“Between the dark and the daylight,
When the night is beginning to lower,
Comes a pause in the day’s occupations,
That is known as the Children’s Hour.
“I hear in the chamber above me
The patter of little feet,
The sound of a door that is opened,
And voices soft and sweet.”
People who had met Uncle Ben this evening walking along towards the Colonel’s Castle, were not a bit astonished to see Shireen trotting contentedly beside him, her tail in the air and head erect; nor to see his wonderful cockatoo balancing himself uneasily on his shoulder, and giving vent now and then to a war-whoop that would have scared a Comanche Indian, and certainly frightened the dogs.
Uncle Ben’s cockatoo was as often on his shoulder as anywhere else, and the bird was a frequent visitor at the old Castle, only he insisted on remaining on his master’s shoulder all the time he stayed there, generally taking stock of things around him; sometimes making a remark or two of his own, or allaying his feelings with a little dance or a song.
Well, Ben was one of Colonel Clarkson’s listeners to-night. But there were three others, namely, the Colonel’s wife, a lady who was still strangely interestingly pleasing to behold, although she was evidently not English. People called her beautiful. She must have been many years younger than her husband, all owing to the fact that women age sooner than men. On the swaying, sighing trees outside yonder, the leaves had assumed their autumn tints. There were autumn tints on Colonel Clarkson’s hair as well, but the tints on both were beautiful. Tom, a handsome boy of some eight years of age, sat on his aunt’s knee, his head nestling on her shoulder, but his eyes on his soldier uncle. On this uncle’s knee sat a fairy fragile little maiden, the boy’s sister, and some two years his senior. They were orphans, and the Castle was now their home. These then were the human group.
The other group were altogether on the skin hearthrug in front of the fire—a group of undergraduates let me term them.

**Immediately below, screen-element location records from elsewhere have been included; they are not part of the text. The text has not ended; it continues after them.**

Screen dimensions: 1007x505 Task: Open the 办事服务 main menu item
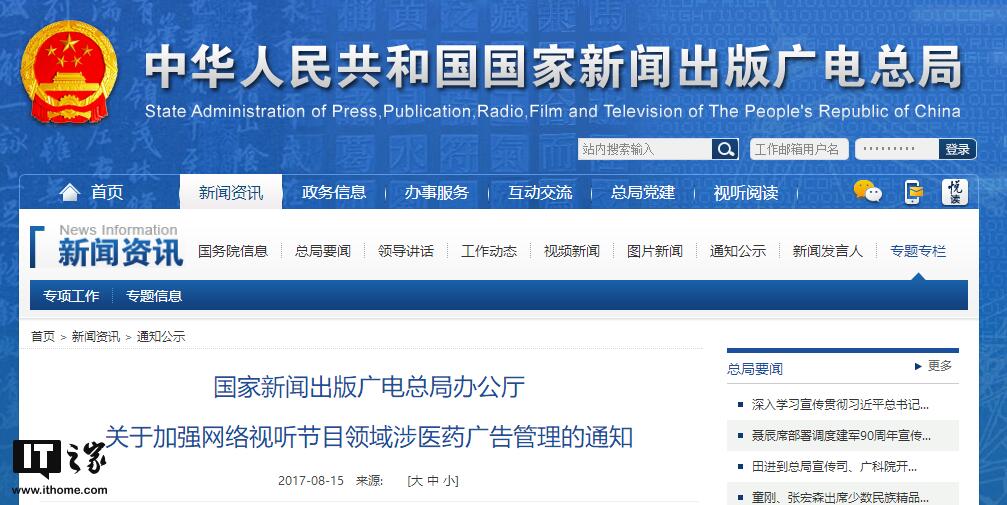coord(436,192)
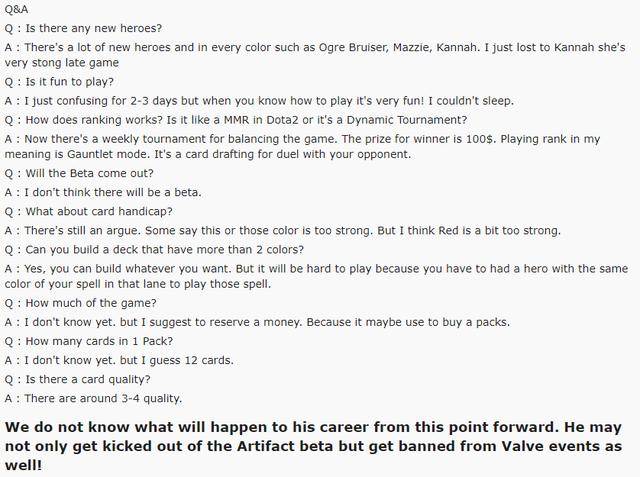640x477 pixels.
Task: Click the answer saying there won't be a beta
Action: click(103, 192)

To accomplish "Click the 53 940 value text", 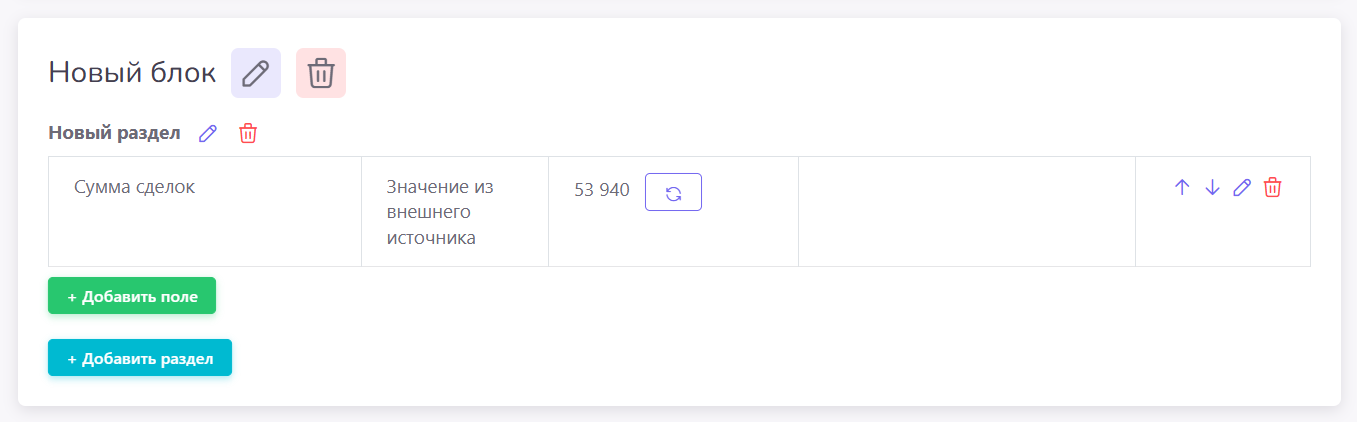I will point(602,190).
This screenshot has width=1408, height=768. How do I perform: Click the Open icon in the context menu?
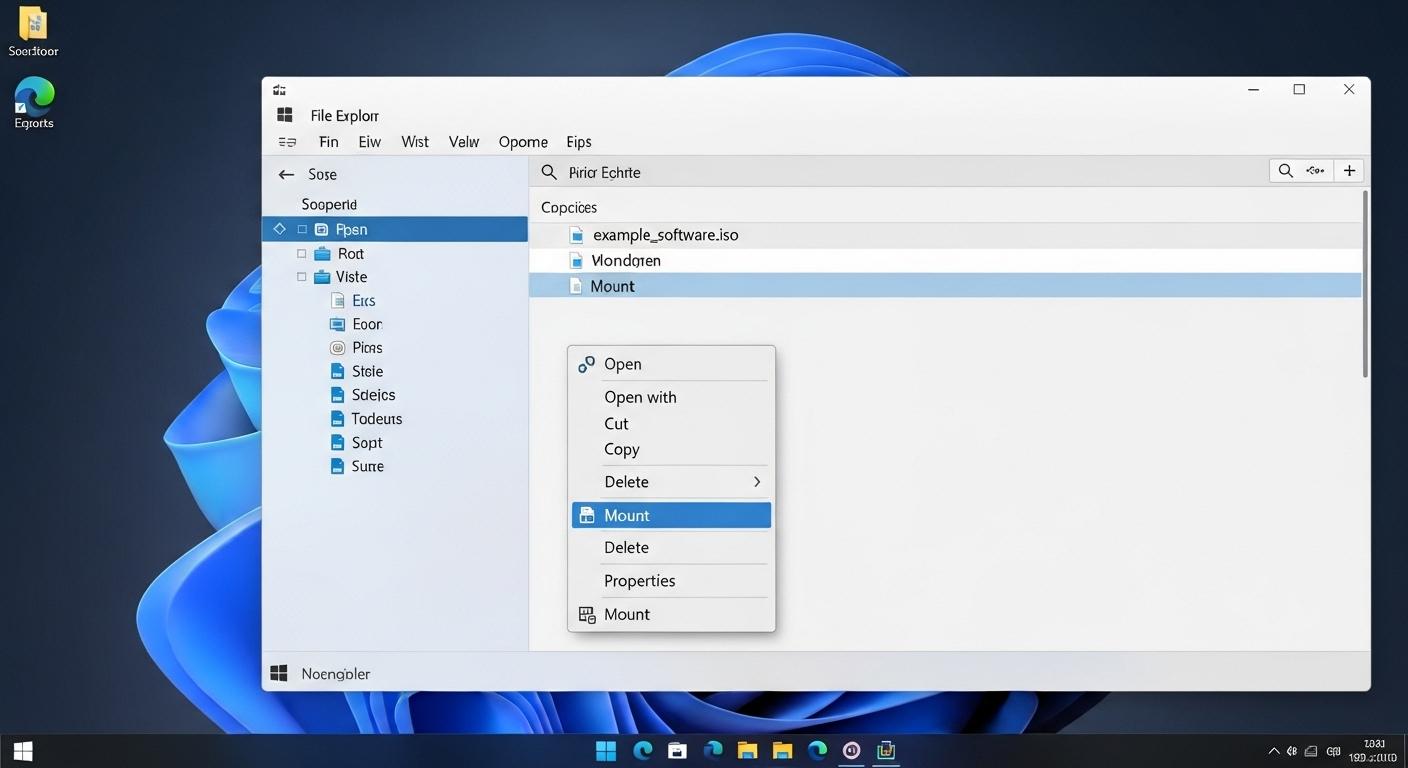[586, 363]
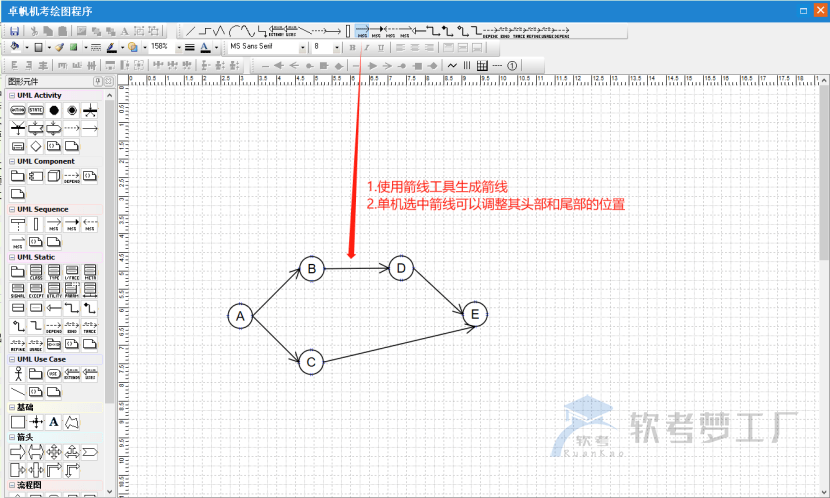Select the straight line drawing tool
830x498 pixels.
click(x=190, y=32)
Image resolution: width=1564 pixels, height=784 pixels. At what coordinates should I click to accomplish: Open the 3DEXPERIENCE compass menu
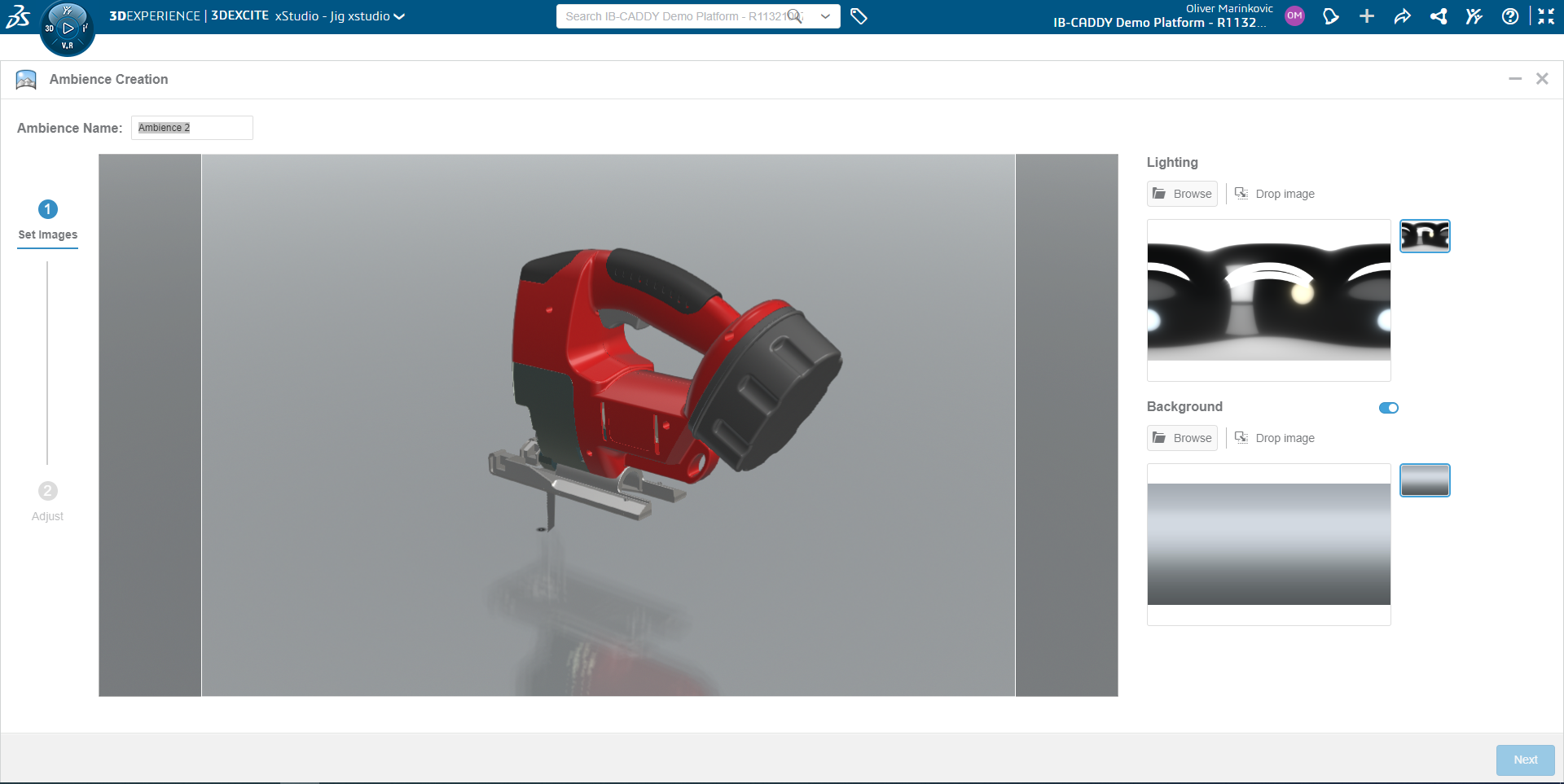68,27
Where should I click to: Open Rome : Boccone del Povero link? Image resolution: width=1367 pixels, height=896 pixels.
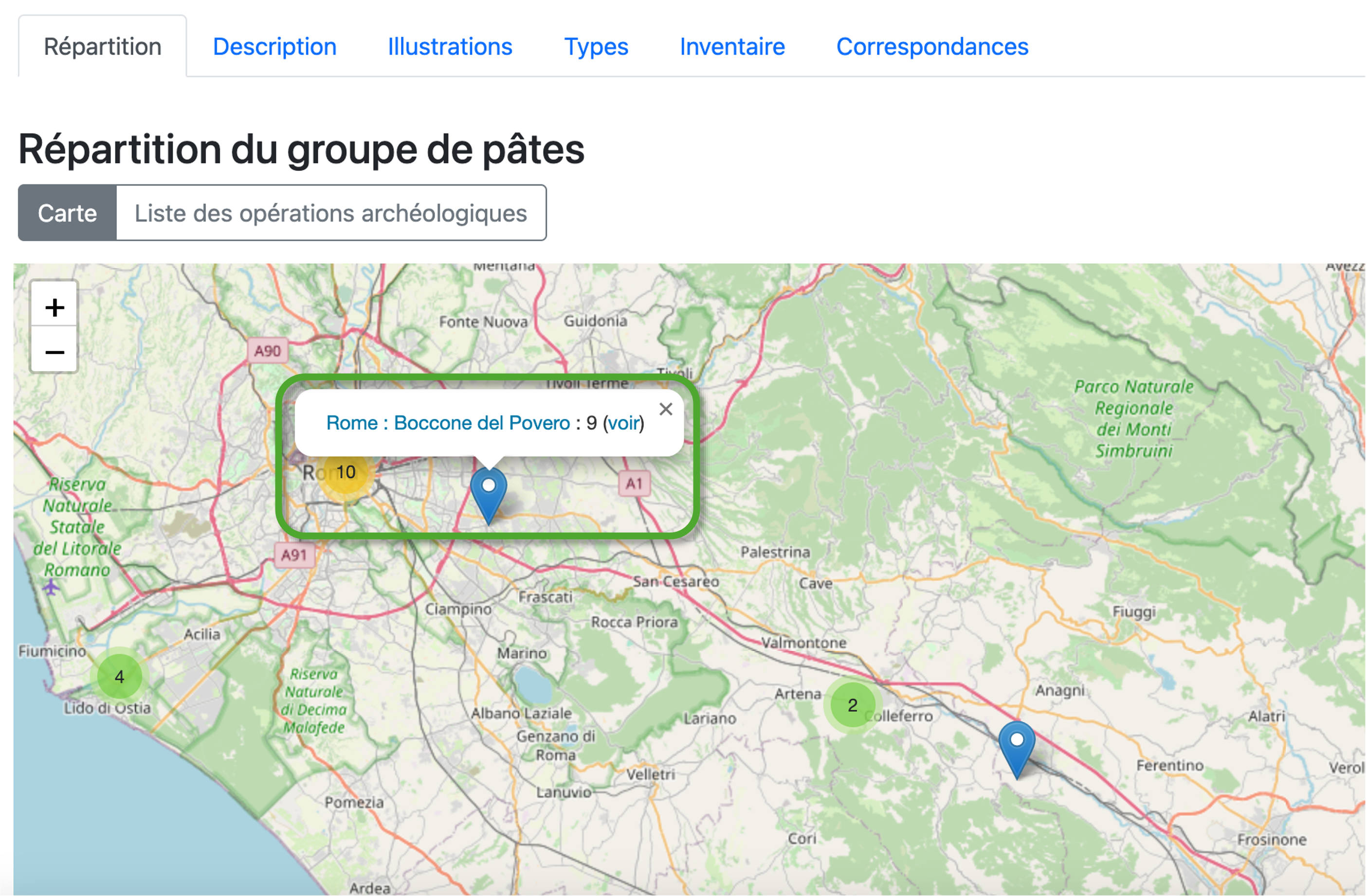[x=448, y=423]
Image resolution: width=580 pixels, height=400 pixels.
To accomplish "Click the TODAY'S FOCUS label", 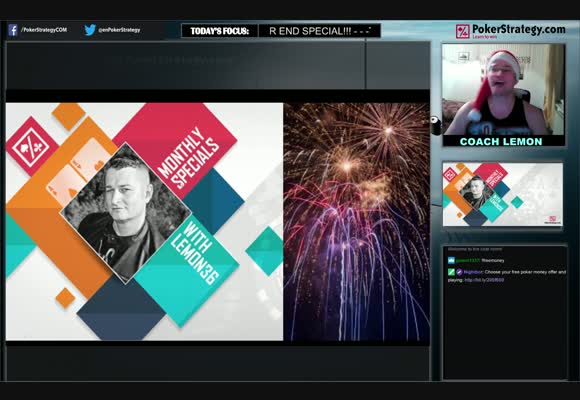I will pyautogui.click(x=220, y=31).
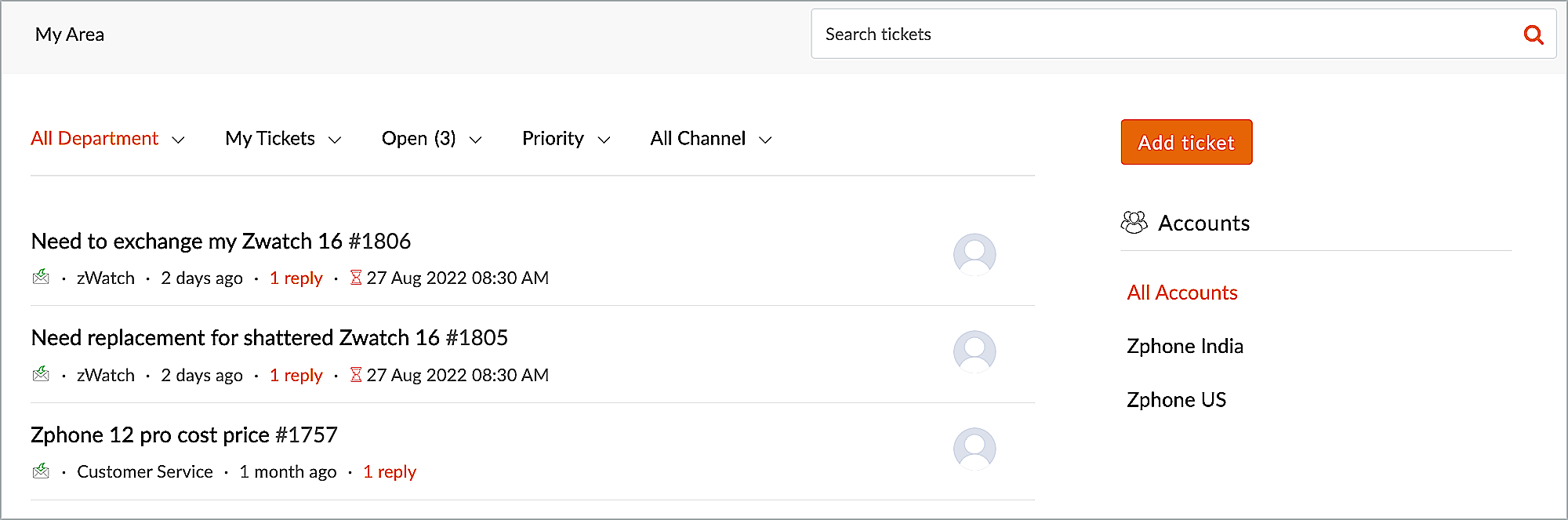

The members of this group were far indeed from uninteresting, each in his or her own way. But their individualisms must develop themselves as the story goes on, only I want you to be introduced to them here at once.
Shireen you already know. She is seated on a footstool, singing low to herself, and gazing somewhat pensively into the fire.
She is not the only cat in the group, however. There is a much younger one stretched on the rug. A short-haired tabby.
And seated on top of her, busily preening his feathers very much to his own satisfaction, is Dick. Now Dick is a starling, and it may surprise some to learn that he is on terms the most friendly with both cats, and that far from seeking to harm him, they would at any hour of the day risk their lives in protecting him.
The particular trait in Dick’s character, judging from his every look and movement, is consummate chic and independence.